- _SOURCE DOCUMENT_:

Opportunity Zones: Hotbeds for Investment with Large Tax Savings

by Robert Townsley
May 1, 2019

The Treasury Department recently published regulations that will allow entrepreneurs, real estate developers, private investors, and even Native American tribes to benefit from a new tax incentive meant to encourage investment in struggling communities. These areas, called Opportunity Zones, were qualified in New York as low-income census tracts with an individual poverty rate of at least 20 percent and median family income no greater than 80 percent of the area median.

The law allows a developer, investor, or owner to defer any capital gains (for example profits from the sale of stocks or real estate) that are invested into an opportunity-zone fund within 180 days. The fund can then place the money in a zone by financing affordable-housing units or a commercial building. Tax payment is deferred until the investment is sold or exchanged, or until December 31st, 2026, whichever comes first. Because of this deadline, investors who want to receive the maximum tax break would need to invest by the end of 2019.[i]

Another benefit is a potential step-up in basis that would allow up to 15 percent of the value of the reinvested capital gains to be excluded from an investor’s taxable income, decreasing the investor’s tax liability when they sell or can no longer defer taxation.[ii]

Lastly, investors can permanently exclude from taxation any capital gains that accrue after their investment in a fund, if the investment is held for at least 10 years. Opportunity zones increase the basis of any investment held in a fund for 10 years, at which point they can forgo paying all their capital gains taxes on their Opportunity Zone investment, which is especially beneficial for real estate developers.[iii]

The reality is, anyone can invest in these funds and potentially receive significant, direct benefits, though those who can make significant capital gains investments have the most to gain. While this program was somewhat under the radar at first, the provision has sparked an outbreak of investment by family offices, real estate developers, and both large and small investors. Hedge funds, investment banks and money managers are trying to raise tens of billions of dollars this year for opportunity fund projects.

Under the proposed regulation, investors can benefit from the tax breaks in numerous ways. The new rules permit including more than one investment in a fund and investors can create multi-asset funds to decrease the jeopardy of a single bad project eliminating any return.

The rules allow investors to get special tax treatment if they have held their stake in the fund for at least 10 years, even if the fund did not own the asset for a full decade. Additionally, investors can also buy into a fund by directly purchasing an interest or buying another partner out.

- _YOUR OBJECTIVE_: In the article on Opportunity Zones, what is the latest date until which tax payment on reinvested capital gains can be deferred?

- _DATASET RECORDS_:
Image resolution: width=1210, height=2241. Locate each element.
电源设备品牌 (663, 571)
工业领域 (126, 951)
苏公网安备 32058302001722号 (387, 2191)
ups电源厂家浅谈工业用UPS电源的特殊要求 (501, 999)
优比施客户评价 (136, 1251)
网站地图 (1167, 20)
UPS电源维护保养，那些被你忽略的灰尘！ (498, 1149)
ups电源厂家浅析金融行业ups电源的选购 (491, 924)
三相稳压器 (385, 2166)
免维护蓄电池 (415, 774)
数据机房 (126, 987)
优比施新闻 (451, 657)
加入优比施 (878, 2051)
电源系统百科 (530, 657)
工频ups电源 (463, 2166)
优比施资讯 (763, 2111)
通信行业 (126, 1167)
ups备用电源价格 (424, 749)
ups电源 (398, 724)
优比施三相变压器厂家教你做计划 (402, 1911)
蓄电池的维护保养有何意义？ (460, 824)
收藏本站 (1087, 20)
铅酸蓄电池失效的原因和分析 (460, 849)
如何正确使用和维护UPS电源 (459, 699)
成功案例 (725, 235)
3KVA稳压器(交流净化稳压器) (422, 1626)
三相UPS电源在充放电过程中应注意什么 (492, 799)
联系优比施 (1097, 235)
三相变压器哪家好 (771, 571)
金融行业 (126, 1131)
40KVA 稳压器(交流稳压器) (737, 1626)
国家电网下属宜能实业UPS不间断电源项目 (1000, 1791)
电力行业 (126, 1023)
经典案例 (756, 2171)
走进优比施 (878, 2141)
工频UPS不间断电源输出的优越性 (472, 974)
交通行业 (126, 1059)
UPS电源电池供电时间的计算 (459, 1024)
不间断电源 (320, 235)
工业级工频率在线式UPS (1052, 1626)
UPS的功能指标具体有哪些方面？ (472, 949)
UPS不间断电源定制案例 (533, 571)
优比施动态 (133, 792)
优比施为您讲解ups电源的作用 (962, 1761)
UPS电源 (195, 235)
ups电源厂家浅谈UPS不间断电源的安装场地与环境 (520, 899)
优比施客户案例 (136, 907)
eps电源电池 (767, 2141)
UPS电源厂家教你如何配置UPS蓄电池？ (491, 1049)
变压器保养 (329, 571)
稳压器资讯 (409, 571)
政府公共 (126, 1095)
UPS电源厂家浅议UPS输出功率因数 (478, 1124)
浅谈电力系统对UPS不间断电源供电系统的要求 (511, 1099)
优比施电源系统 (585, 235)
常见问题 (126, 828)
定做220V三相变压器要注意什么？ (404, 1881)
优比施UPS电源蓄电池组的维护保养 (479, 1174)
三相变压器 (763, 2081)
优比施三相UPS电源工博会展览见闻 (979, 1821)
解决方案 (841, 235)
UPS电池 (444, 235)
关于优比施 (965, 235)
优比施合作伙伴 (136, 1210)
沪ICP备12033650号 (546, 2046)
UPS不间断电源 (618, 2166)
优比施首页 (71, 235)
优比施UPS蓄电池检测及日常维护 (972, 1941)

- _RESULT BELOW_: December 31st, 2026, unless the investment is sold or exchanged before then.